All that should come back is the lines of the data below from the one containing "Select the Governance" to the one containing "Click the highlighted blue January bar", inclusive, exactly as they stand.

*RECORD EXTRACTS*:
-- Opening Marker --
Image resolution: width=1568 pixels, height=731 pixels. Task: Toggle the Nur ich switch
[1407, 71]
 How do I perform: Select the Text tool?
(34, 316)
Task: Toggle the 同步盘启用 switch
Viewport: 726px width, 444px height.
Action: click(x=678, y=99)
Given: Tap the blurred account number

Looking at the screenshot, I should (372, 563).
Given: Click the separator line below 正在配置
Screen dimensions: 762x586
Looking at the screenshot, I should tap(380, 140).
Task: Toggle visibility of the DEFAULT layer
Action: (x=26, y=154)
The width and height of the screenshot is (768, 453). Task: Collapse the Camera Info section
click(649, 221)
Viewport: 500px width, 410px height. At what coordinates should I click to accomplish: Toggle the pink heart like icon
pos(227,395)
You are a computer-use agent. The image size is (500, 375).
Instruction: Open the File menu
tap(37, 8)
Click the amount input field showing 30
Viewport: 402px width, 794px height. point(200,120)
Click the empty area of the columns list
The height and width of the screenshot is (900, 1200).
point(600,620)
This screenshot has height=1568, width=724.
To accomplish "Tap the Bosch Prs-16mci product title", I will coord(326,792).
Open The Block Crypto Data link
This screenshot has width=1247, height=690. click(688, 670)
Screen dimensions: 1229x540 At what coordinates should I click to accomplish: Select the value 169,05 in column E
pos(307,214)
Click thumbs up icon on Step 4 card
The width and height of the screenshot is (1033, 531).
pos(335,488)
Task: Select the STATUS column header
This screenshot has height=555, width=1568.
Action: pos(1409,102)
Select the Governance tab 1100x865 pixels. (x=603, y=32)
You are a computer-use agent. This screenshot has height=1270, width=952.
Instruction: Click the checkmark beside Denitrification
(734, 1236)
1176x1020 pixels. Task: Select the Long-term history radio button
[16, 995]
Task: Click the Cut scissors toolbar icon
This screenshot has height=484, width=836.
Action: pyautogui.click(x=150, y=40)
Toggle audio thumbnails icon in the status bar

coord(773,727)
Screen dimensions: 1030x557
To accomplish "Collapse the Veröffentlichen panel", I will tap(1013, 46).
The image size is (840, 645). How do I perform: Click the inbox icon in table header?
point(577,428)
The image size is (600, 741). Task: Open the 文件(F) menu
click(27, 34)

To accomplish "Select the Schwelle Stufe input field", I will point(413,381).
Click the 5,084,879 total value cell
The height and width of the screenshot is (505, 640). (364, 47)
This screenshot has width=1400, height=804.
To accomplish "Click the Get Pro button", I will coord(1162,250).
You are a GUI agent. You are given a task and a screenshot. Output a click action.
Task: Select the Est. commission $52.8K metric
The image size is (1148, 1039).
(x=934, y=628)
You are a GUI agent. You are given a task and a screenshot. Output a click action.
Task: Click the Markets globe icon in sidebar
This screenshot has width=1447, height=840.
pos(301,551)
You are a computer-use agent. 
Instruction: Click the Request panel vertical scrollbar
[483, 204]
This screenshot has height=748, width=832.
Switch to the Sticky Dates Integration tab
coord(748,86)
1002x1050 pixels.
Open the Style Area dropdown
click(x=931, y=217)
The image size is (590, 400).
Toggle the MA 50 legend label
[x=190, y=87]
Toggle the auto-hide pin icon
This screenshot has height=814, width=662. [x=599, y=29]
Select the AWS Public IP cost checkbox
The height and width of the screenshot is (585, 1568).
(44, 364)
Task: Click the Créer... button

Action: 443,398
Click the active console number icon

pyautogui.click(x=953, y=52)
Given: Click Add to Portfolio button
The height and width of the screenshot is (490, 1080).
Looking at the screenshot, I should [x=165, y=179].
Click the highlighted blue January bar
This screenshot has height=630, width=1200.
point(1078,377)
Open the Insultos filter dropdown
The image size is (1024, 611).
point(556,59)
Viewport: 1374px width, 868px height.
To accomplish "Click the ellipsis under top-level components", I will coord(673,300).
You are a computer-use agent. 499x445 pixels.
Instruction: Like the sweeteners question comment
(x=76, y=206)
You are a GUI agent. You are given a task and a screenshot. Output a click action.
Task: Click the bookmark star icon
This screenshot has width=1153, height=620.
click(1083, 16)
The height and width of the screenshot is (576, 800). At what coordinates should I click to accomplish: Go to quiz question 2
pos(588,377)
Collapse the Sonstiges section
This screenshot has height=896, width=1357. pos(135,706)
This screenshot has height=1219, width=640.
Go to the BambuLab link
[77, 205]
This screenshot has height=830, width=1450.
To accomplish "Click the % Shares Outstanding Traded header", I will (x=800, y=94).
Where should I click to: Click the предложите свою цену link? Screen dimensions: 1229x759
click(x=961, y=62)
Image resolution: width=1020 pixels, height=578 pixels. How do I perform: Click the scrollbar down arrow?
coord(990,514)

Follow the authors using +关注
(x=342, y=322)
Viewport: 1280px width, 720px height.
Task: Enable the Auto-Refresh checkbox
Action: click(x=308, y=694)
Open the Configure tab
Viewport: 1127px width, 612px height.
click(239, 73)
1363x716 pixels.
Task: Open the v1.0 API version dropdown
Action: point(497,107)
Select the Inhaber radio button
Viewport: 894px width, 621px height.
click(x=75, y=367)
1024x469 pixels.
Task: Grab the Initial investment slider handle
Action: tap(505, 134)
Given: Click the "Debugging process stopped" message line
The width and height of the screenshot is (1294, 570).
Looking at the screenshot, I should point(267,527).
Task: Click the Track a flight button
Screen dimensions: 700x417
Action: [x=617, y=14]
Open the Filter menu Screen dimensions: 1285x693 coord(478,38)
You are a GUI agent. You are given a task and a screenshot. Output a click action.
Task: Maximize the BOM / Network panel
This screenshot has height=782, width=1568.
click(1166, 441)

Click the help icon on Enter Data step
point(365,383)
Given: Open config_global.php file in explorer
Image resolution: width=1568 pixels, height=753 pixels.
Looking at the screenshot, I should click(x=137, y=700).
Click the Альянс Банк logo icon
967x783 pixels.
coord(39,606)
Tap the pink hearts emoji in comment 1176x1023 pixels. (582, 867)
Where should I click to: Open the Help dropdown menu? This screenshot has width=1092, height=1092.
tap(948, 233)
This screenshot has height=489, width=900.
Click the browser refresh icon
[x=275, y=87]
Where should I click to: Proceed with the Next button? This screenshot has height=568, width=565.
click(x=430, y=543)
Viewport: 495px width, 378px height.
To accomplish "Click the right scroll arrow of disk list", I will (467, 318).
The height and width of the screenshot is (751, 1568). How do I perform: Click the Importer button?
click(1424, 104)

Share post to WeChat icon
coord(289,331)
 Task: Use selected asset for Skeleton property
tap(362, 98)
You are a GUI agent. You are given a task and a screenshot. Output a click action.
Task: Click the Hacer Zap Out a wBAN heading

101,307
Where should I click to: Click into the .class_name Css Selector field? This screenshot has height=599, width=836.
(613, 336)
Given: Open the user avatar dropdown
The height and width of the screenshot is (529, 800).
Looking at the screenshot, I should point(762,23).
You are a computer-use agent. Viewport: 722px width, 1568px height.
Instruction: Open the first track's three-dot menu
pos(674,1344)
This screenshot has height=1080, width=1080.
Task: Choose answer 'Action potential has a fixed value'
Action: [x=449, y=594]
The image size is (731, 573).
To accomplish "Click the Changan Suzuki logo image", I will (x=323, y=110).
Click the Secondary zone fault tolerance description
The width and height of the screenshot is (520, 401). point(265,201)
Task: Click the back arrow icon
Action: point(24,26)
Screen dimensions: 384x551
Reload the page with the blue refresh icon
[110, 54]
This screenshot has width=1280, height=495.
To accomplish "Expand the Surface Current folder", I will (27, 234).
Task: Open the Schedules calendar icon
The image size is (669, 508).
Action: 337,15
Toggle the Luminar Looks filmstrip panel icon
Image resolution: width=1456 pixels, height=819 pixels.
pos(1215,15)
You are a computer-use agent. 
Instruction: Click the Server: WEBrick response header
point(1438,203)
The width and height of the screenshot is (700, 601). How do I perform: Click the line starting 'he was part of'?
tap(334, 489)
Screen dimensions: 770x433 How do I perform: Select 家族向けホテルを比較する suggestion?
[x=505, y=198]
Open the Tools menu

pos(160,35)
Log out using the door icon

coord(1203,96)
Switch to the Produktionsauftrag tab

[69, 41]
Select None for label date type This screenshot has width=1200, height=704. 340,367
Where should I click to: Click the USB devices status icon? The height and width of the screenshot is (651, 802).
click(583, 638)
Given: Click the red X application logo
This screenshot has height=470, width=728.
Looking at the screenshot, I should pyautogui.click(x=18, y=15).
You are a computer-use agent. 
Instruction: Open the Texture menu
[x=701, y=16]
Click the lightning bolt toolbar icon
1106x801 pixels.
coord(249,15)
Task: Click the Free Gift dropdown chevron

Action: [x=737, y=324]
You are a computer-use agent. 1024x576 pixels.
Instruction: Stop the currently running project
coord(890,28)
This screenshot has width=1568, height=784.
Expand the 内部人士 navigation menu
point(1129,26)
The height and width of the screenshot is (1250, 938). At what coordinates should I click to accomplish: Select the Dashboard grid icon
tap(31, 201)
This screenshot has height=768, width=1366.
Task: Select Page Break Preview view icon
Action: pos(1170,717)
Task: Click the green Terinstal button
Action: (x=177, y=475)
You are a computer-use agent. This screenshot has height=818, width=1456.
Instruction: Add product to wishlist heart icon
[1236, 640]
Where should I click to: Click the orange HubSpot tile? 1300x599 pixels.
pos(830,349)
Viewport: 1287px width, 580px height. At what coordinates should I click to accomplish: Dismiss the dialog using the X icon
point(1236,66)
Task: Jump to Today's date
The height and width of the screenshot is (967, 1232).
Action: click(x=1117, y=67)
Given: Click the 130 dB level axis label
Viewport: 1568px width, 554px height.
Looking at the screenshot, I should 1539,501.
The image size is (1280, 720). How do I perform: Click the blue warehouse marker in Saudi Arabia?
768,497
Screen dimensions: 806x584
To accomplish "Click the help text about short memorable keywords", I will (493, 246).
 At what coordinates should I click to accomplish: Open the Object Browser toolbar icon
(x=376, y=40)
-- Closing Marker --
*EXERCISE ANSWER*:
Select the Governance tab 1100x865 pixels. (x=603, y=32)
You are a computer-use agent. This screenshot has height=1270, width=952.
Instruction: Click the checkmark beside Denitrification
(734, 1236)
1176x1020 pixels. Task: Select the Long-term history radio button
[16, 995]
Task: Click the Cut scissors toolbar icon
This screenshot has height=484, width=836.
Action: pyautogui.click(x=150, y=40)
Toggle audio thumbnails icon in the status bar

coord(773,727)
Screen dimensions: 1030x557
To accomplish "Collapse the Veröffentlichen panel", I will tap(1013, 46).
The image size is (840, 645). How do I perform: Click the inbox icon in table header?
point(577,428)
The image size is (600, 741). Task: Open the 文件(F) menu
click(27, 34)

To accomplish "Select the Schwelle Stufe input field", I will point(413,381).
Click the 5,084,879 total value cell
The height and width of the screenshot is (505, 640). (364, 47)
This screenshot has width=1400, height=804.
To accomplish "Click the Get Pro button", I will coord(1162,250).
You are a GUI agent. You are given a task and a screenshot. Output a click action.
Task: Select the Est. commission $52.8K metric
The image size is (1148, 1039).
(x=934, y=628)
You are a GUI agent. You are given a task and a screenshot. Output a click action.
Task: Click the Markets globe icon in sidebar
This screenshot has width=1447, height=840.
pos(301,551)
You are a computer-use agent. 
Instruction: Click the Request panel vertical scrollbar
[483, 204]
This screenshot has height=748, width=832.
Switch to the Sticky Dates Integration tab
coord(748,86)
1002x1050 pixels.
Open the Style Area dropdown
click(x=931, y=217)
The image size is (590, 400).
Toggle the MA 50 legend label
[x=190, y=87]
Toggle the auto-hide pin icon
This screenshot has height=814, width=662. [x=599, y=29]
Select the AWS Public IP cost checkbox
The height and width of the screenshot is (585, 1568).
(44, 364)
Task: Click the Créer... button

Action: 443,398
Click the active console number icon

pyautogui.click(x=953, y=52)
Given: Click Add to Portfolio button
The height and width of the screenshot is (490, 1080).
Looking at the screenshot, I should [x=165, y=179].
Click the highlighted blue January bar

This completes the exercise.